A pair of chambers 24 and 25, are formed on either side of the screw 17 and are shaped and sized to receive batteries 26 and 27. The batteries 26 and 27, are connected in series by a conductive lead (not shown), with the other ends of the batteries 26 and 27 connected respectively to the metal contacts 28 and 29 which extend through the wall 21 to the inner surface of chamber 16. The metal contacts 28 and 29 are positioned with their ends on the surface of wall 21 to be moved between a position respectively in electrical contact with the heads of the mounting screws 10 in one position, and out of electrical contact with these heads when the housing 14 is orthogonally related to the position shown in FIG. 2. The positioned illustrated in FIG. 3 is a normal "on" position, in which the batteries 26 and 27 are electrically connected respectively through the contacts 28 and 29 to the heads 13 and to the electric leads 6. In this position, current is supplied from the batteries through the metal contacts 28 and 29, to spade connectors 9, lead 6 and to the heating element 5.
To disengage and turn off the heating element, the housing 14 is moved axially with respect to the screw 17 against the tension of spring 22 until the skirt 15 clears the sidewalls of bracket 11, permitting the housing to be rotated 90°. The housing may then be released with the electric contacts 28 and 29 orthogonally related to and out of contact with the pair of mounting screws 10.
The housing 14 may be provided with a flat surface 30 (FIG. 2) that has a color contrast with the remaining portions of the housing.
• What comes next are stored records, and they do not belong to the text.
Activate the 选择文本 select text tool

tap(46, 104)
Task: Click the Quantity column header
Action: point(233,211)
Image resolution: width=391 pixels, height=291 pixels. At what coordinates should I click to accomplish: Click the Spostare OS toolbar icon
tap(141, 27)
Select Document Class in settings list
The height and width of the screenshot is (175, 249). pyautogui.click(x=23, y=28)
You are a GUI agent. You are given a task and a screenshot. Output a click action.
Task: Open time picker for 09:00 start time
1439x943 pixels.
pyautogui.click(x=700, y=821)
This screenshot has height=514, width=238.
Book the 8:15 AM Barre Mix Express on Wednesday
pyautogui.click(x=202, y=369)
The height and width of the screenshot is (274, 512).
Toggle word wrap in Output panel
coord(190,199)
The surface 30 may, for example, be colored red, while the remaining portions are colored black or white. The surface 30 may be arranged so that when the batteries are normally connected to the heating element, the surface is upright.
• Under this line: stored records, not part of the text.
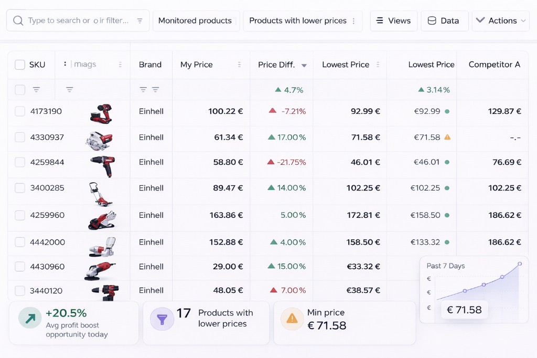Click the last point on the Past 7 Days chart
This screenshot has height=358, width=537.
coord(520,264)
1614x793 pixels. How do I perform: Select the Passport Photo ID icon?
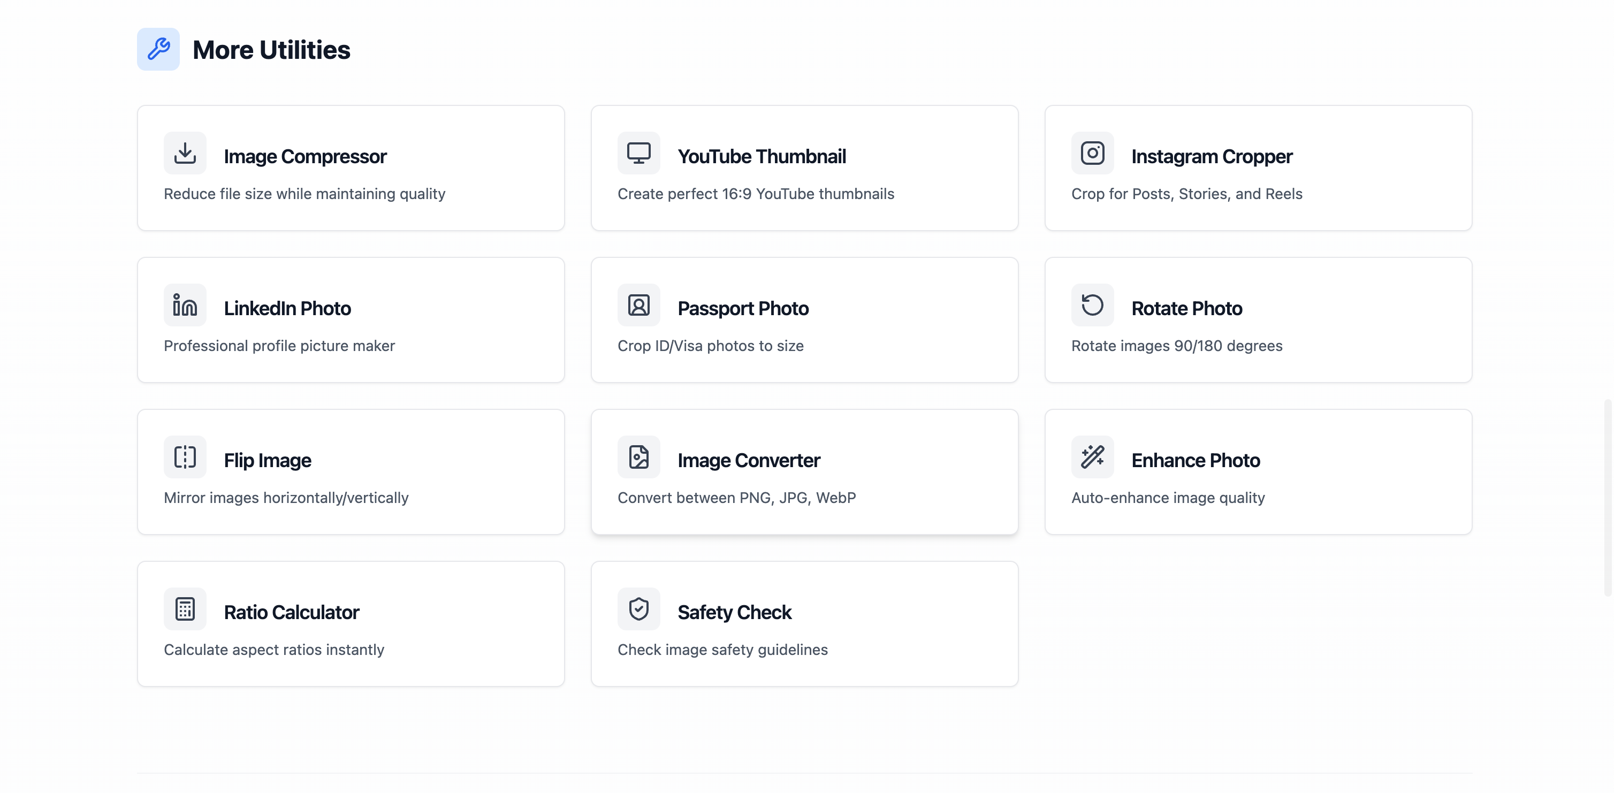pyautogui.click(x=638, y=305)
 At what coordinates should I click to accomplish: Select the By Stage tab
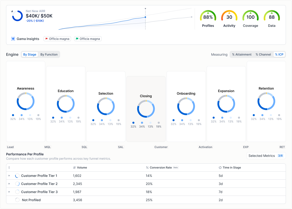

The arrangement illustrated should be made with a spring 17 having enough tension to normally hold a sealing lip 31 in weathertight contact with the mating surface 21 of housing 14.
In use, a skier may readily turn the housing between an "on" and "off" position by simply pulling the housing 14 away from the boot, against the tension of the spring 22, until the housing clears the bracket, and then rotating it to the other of the two selected positions. On rotation, the housing is released and the spring tension of spring 22 returns the unit to its normal watertight position.
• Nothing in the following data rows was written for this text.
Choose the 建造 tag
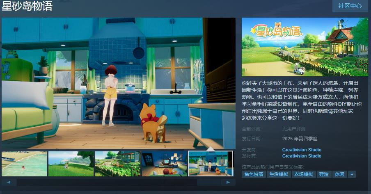 click(x=324, y=174)

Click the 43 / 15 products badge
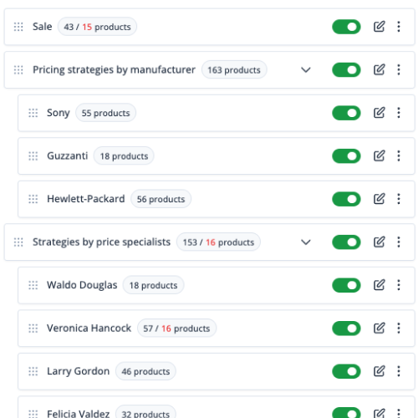(97, 27)
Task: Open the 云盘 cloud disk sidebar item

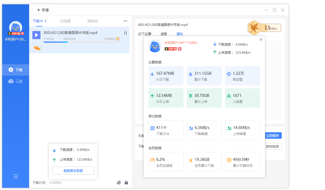Action: click(x=16, y=81)

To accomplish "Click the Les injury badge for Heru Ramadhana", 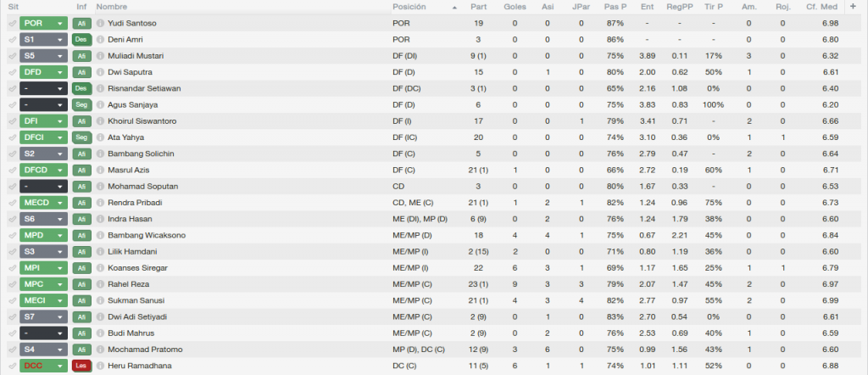I will (81, 367).
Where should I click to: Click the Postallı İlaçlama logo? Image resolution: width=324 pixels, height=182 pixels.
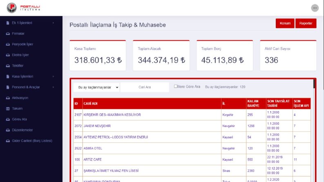(23, 8)
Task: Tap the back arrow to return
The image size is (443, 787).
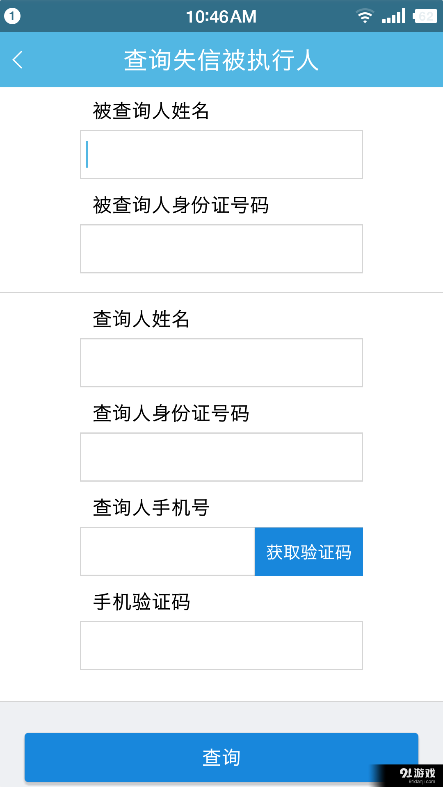Action: 17,59
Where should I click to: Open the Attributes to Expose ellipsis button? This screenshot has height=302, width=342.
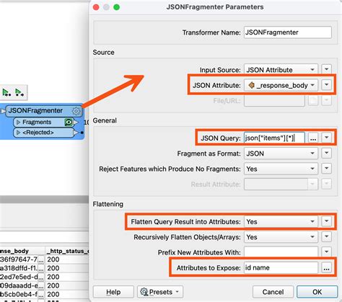coord(326,268)
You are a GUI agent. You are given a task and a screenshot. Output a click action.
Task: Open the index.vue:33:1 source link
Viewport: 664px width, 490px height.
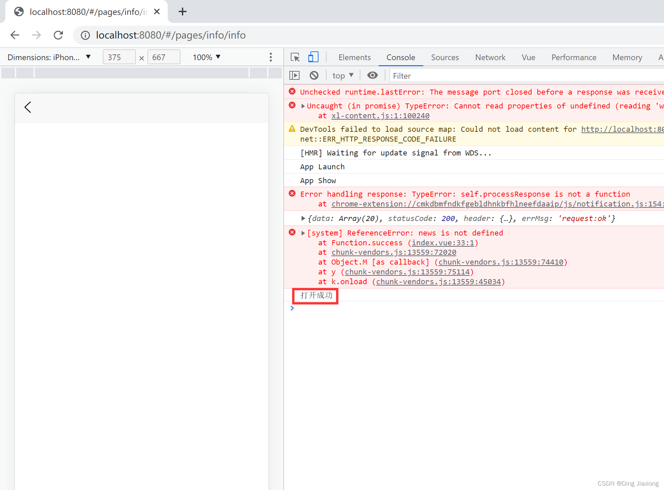click(x=443, y=243)
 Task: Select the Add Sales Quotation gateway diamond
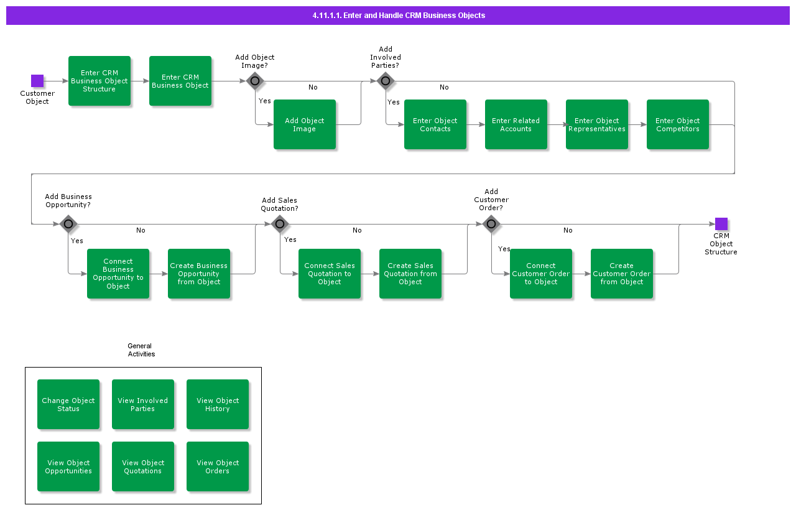(280, 224)
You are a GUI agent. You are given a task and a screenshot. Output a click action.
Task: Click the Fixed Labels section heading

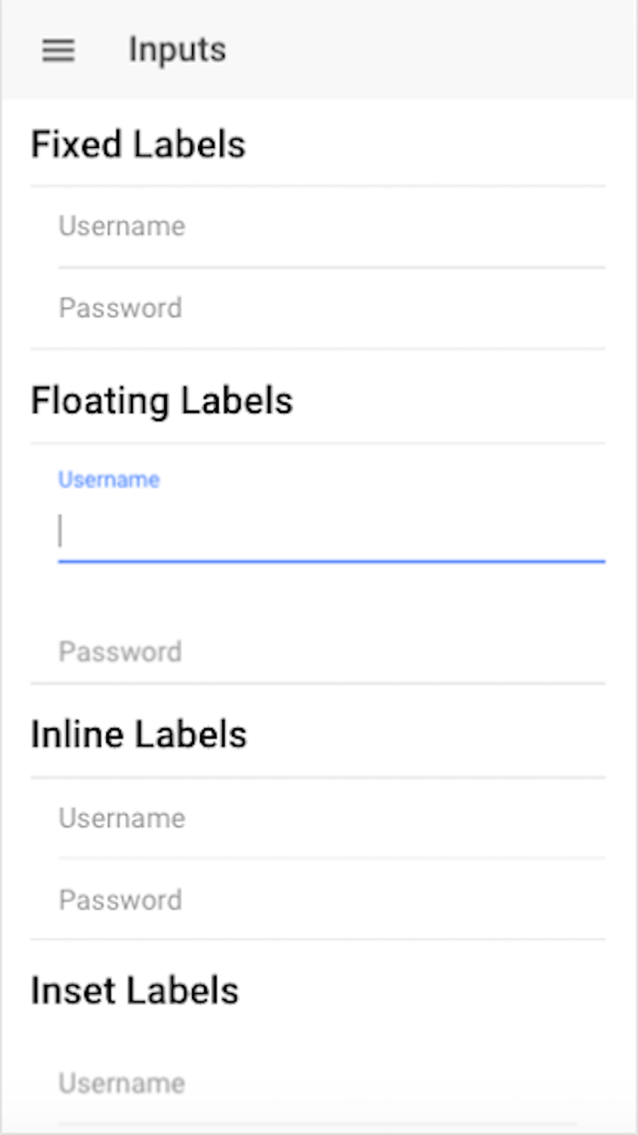coord(137,144)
Accidental rotation of the control to either inadvertently turn it on or off is virtually impossible because of the required dual movement for changing the state of the control. As noted, the housing must first be pulled axially from the boot before the heater can be either turned from one condition to another.
The entire battery pack is typically hermetically sealed by ultrasonic welding, and permanently closed. Since most of the cost of the battery pack is in the cost of the rechargeable batteries, if the batteries wear out, the entire battery pack is replaced.
The battery pack is typically removed with a key shaped screwdriver which conveniently fits on a key ring and carried with other keys, thereby eliminating the necessity of keeping track of a special tool.
The housing 14 may be formed with recesses containing a rechargeable battery as illustrated. A battery charging unit having terminals shaped to conform with the bracket of the present invention is used to recharge the batteries. Two battery packs are typically screwed on to opposing sides of the charger in the identical fashion in which they are mounted on to the ski boot.
In an alternative form of the invention, the housing 14, has a removable end cover 30, which permits access to the CaVities 24, and 25 for replacement of the batteries. This permits the use of disposable batteries. To remove and replace batteries 26 and 27, the end cover 30 is removed by removing two small flat head screws (not shown) on its surface. These can be removed with the same key screwdriver which removes the entire battery pack.